*** Block opens ***

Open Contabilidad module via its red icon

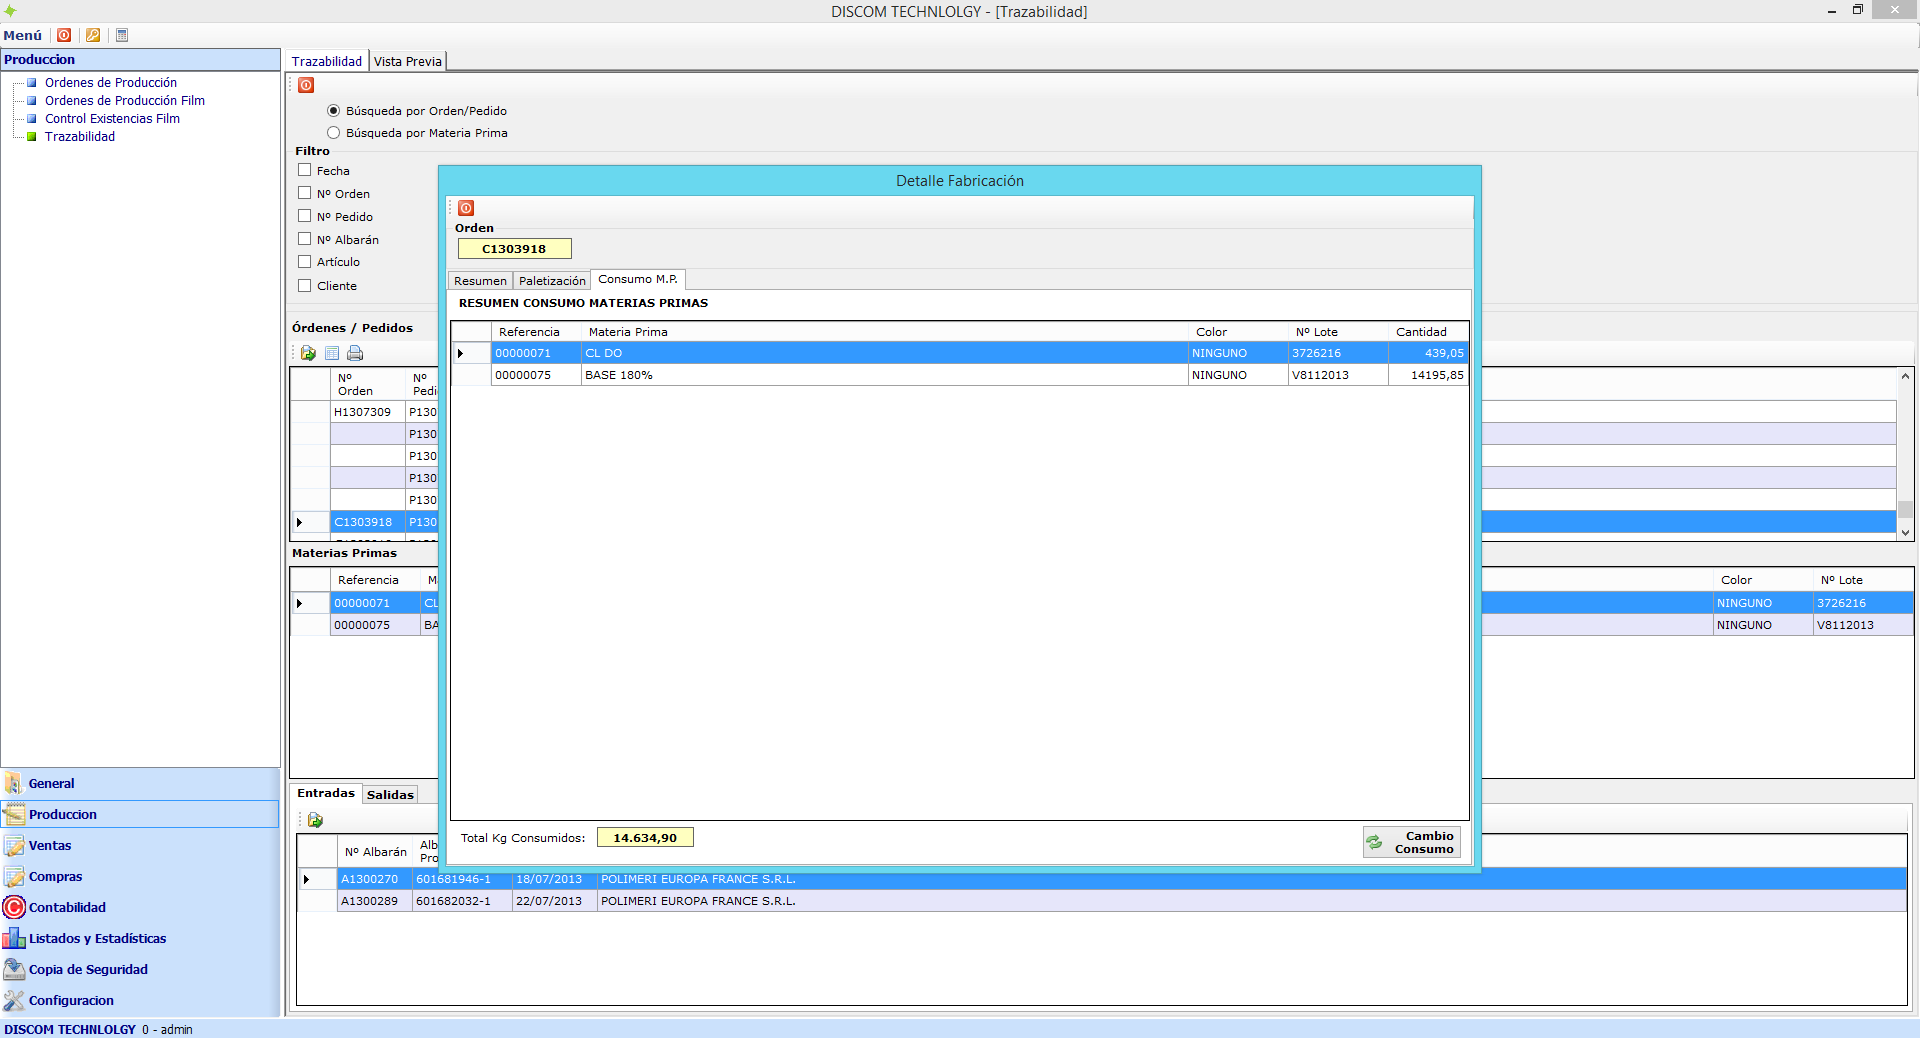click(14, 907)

*** Block closes ***
*** Block opens ***

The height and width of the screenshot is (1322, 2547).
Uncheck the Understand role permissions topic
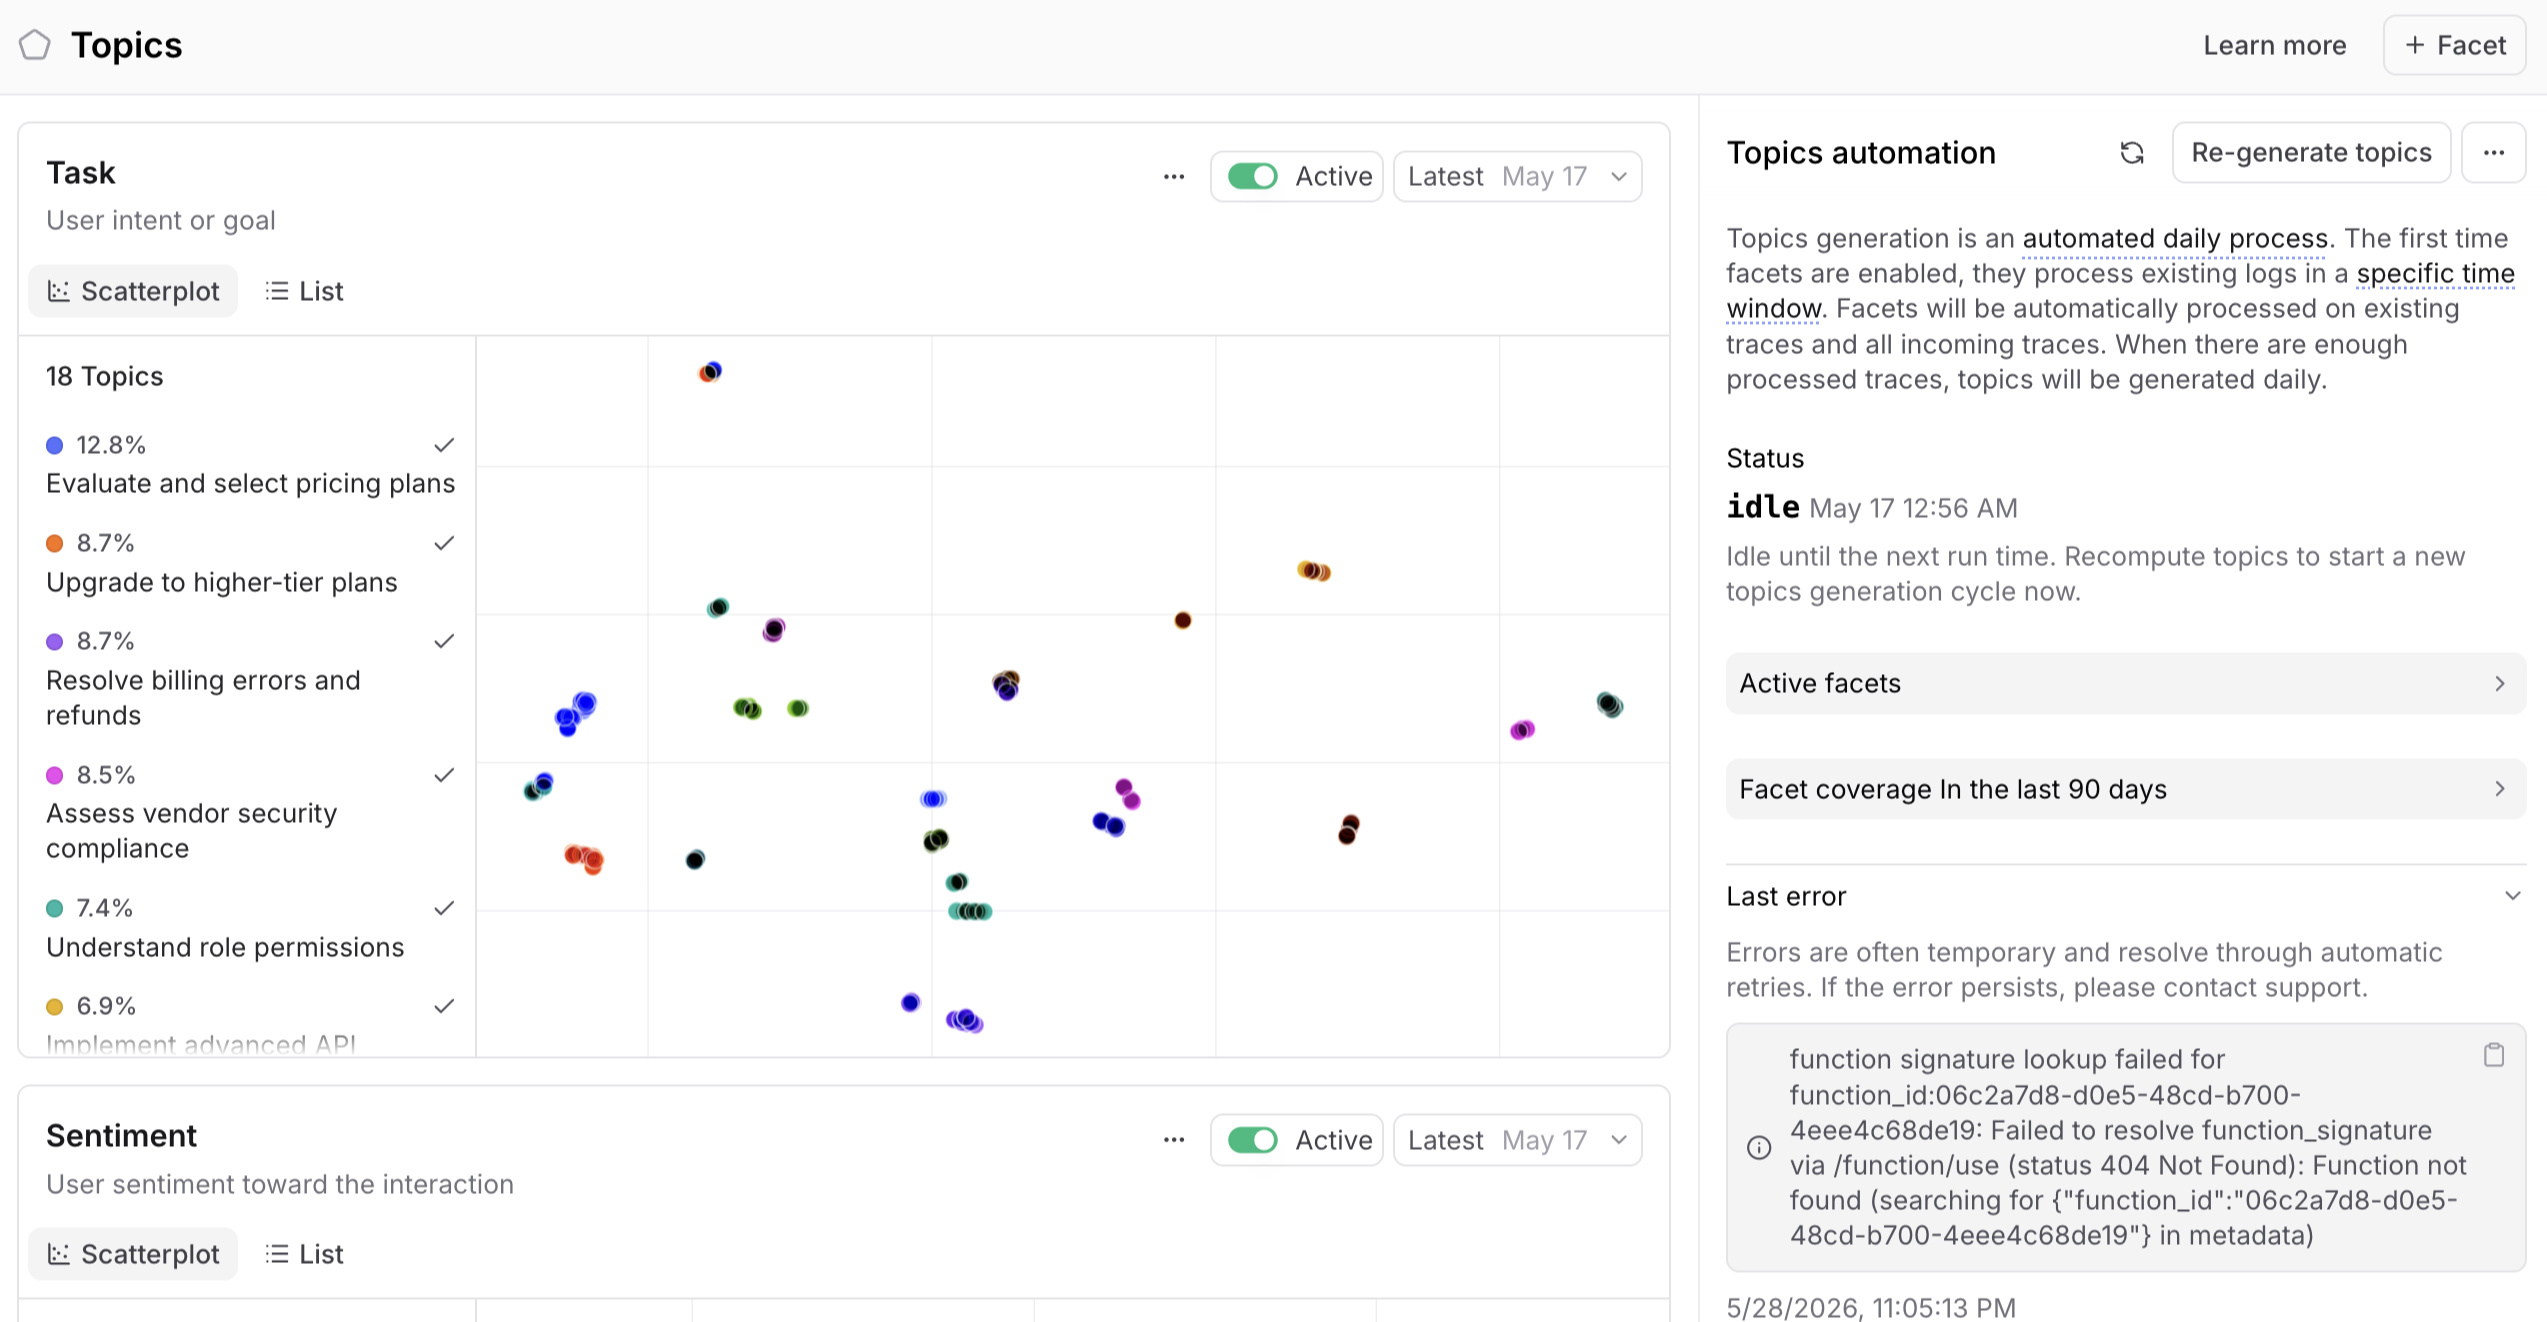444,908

*** Block closes ***
*** Block opens ***

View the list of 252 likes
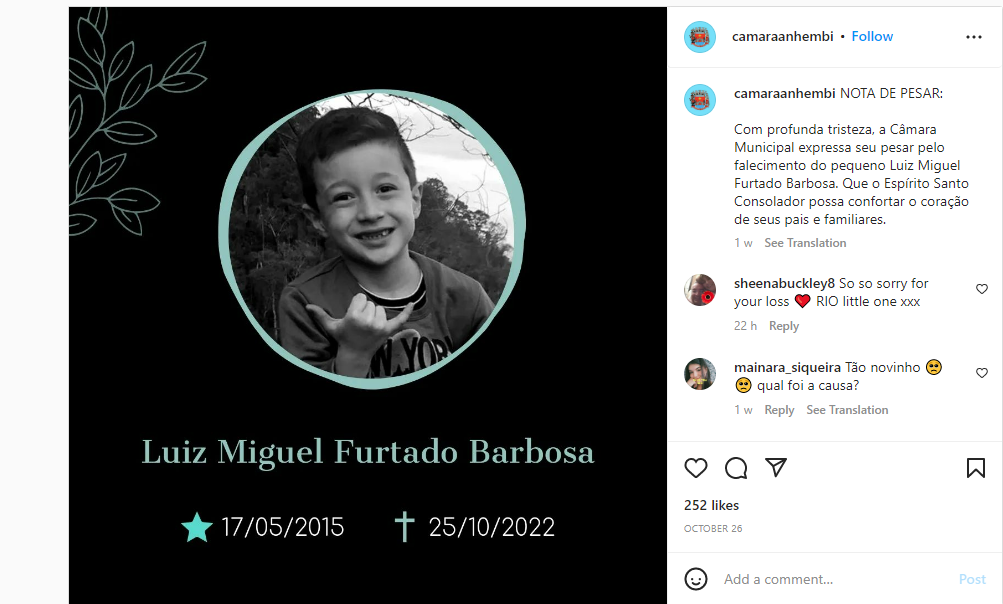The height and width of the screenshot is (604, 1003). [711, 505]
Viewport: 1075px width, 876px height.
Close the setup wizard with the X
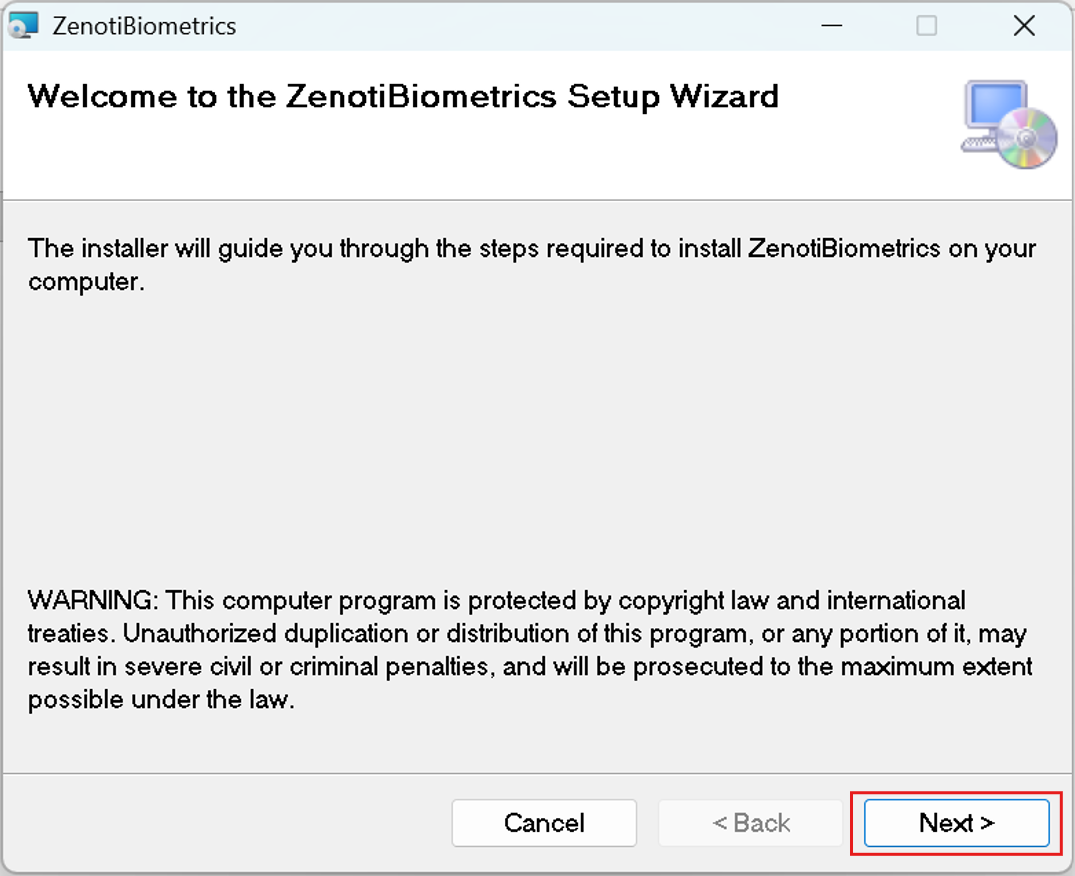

*** Block closes ***

• **WHAT THIS TASK INVOLVES**:
Look above for the line with "View the list of 252 likes", then print it and each line after it down to and including the line with "Close the setup wizard with the X". Leave out the pictures and keep the wording exact.

• **OUTPUT FOR THIS EXERCISE**:
View the list of 252 likes
The height and width of the screenshot is (604, 1003). [711, 505]
Viewport: 1075px width, 876px height.
Close the setup wizard with the X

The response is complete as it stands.